Same thing with me. I'm a *Dish Network* subscriber.


----------



## BlackHitachi

Chihuahua said:


> Same thing with me. I'm a *Dish Network* subscriber.


YES!! I hope we BOTH get this channel. It's only fair!


----------



## dstout

http://www.montereyherald.com/sports/ci_11772620


----------



## sdk009

From Monday's SF Chronicle:

"The A's new home on Comcast SportsNet California is not yet part of DirecTV's basic Bay Area offerings, but the sides are working on making that happen before Opening Night. Comcast is having discussions with the satellite provider about adding the A's channel as part of basic-tier programming, similar to the Giants' Comcast SportsNet Bay Area channel. "We are making our improved A's coverage on Comcast SportsNet California available to all distributors and are making the necessary procedural changes to move the A's to their new home," Comcast SportsNet's Tim Fitzpatrick said. "We are confident that we will complete this process with our distribution partners in a rapid and timely manner."

Update:
CSNCA has been moved to the basic tier on Comcast, Ch.89 from Ch 400 on most NorCal systems.


----------



## frank_gore

BlackHitachi said:


> Yes and i still get the Giants on CSNBA.. I got the A's last year and I'm still authorized for both FSNNW and CSNBA.. I am not however authorized for CSNCA..


This might help. I live in the midwest in an area where I can get Chicago White Sox, Chicago Cubs, Minnesota Twins, Milwaukee Brewers, St. Louis Cardinals, and Kansas City Royals games. However, I need Sports Pack to access St. Louis Cardinals and Kansas City Royals games. I think if you just get Sports Pack, you'll be able to see Oakland A's games on CSNCA.


----------



## BlackHitachi

frank_gore said:


> This might help. I live in the midwest in an area where I can get Chicago White Sox, Chicago Cubs, Minnesota Twins, Milwaukee Brewers, St. Louis Cardinals, and Kansas City Royals games. However, I need Sports Pack to access St. Louis Cardinals and Kansas City Royals games. I think if you just get Sports Pack, you'll be able to see Oakland A's games on CSNCA.

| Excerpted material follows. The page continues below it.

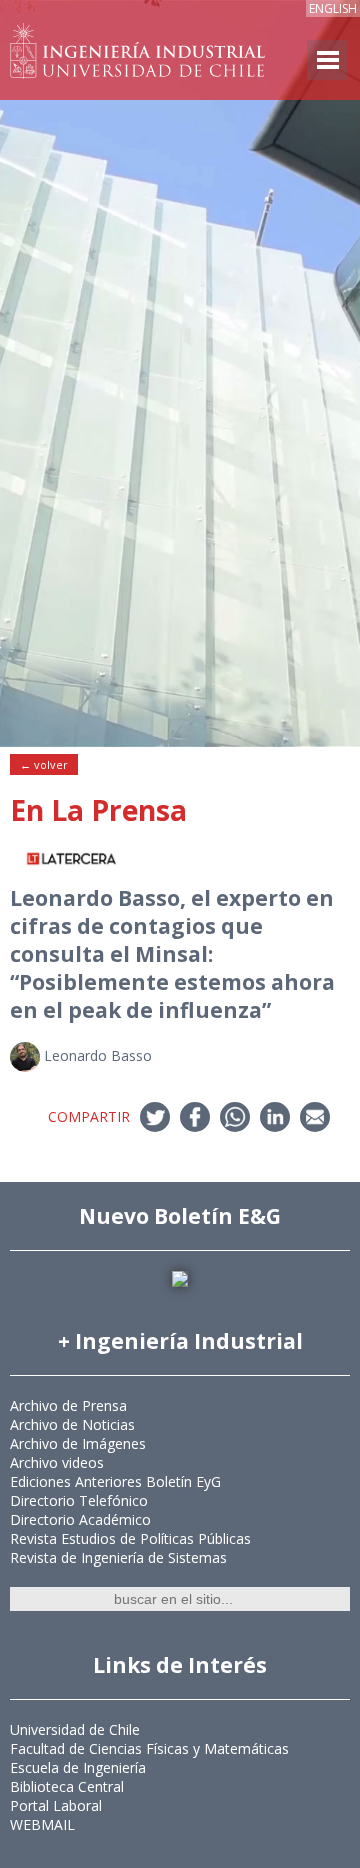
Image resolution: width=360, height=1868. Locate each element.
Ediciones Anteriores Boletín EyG (115, 1481)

Wow that is cool you get alot of choices!


----------



## flogduh

Still doesn't look like I'll be getting CSN California here down in Los Gatos. SUXS big time


----------



## sum_random_dork

flogduh said:


> Still doesn't look like I'll be getting CSN California here down in Los Gatos. SUXS big time


Double check I just put in a Bay Area Zip Code (concord) and Tahoe area zip and both said I now get the A's on CSNCA in HD. Now if they will just take both of these channels HD full time we'd be set!


----------



## BlackHitachi

flogduh said:


> Still doesn't look like I'll be getting CSN California here down in Los Gatos. SUXS big time


Me either in Medford Oregon 97504.:nono2: Say's i get CSNBA and FSNNW. Goto MLB.com say's i'm supposed to get A'S, Giants and Mariners.. On the MLB free preview on Directv say's I'm blacked out.


----------



## humdd216

Our Cable provider Suddenlink claims the following:
"An overview of the current situation with Comcast Sports Bay Area (CSBA) follows: Comcast Sports removed Oakland A’s baseball, Kings basketball, and next year Sharks hockey from Comcast Sports Bay Area (channel 22 locally) essentially reducing the amount of programming 25% while increasing the price for the channel by nearly 40%. In addition, Comcast Sports created a new network – Comcast Sports California – using A’s baseball, Kings basketball, and, next year, Sharks hockey, and are asking an enormous price for the new network. However, to prevent raising cable prices for everyone, we cannot pay the exorbitant price Comcast Sports is demanding for its new network. 

We would like to continue offering our customers all of these area sports teams’ games, but Comcast Sports’ price demands make this unworkable at this time – however we are continuing to negotiate with Comcast Sports."

Sounds like a brush off. What options do we have now to get our A's back?
:-DD


----------